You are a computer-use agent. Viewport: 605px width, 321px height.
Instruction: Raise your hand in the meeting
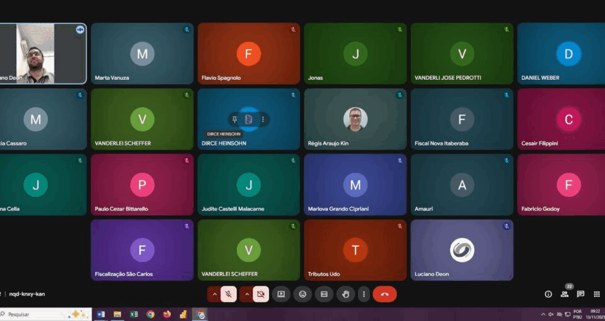click(345, 294)
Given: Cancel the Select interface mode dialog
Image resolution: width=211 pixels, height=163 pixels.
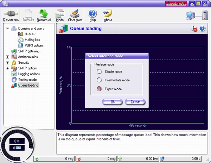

* Exercise *
Pictures are not part of the copy. Extract exactly the lines from the line containing "Instruction: Raise your hand in the meeting" through the final line of the entries above, both included.

* Solution to the problem *
Instruction: Raise your hand in the meeting
click(345, 294)
Given: Cancel the Select interface mode dialog
Image resolution: width=211 pixels, height=163 pixels.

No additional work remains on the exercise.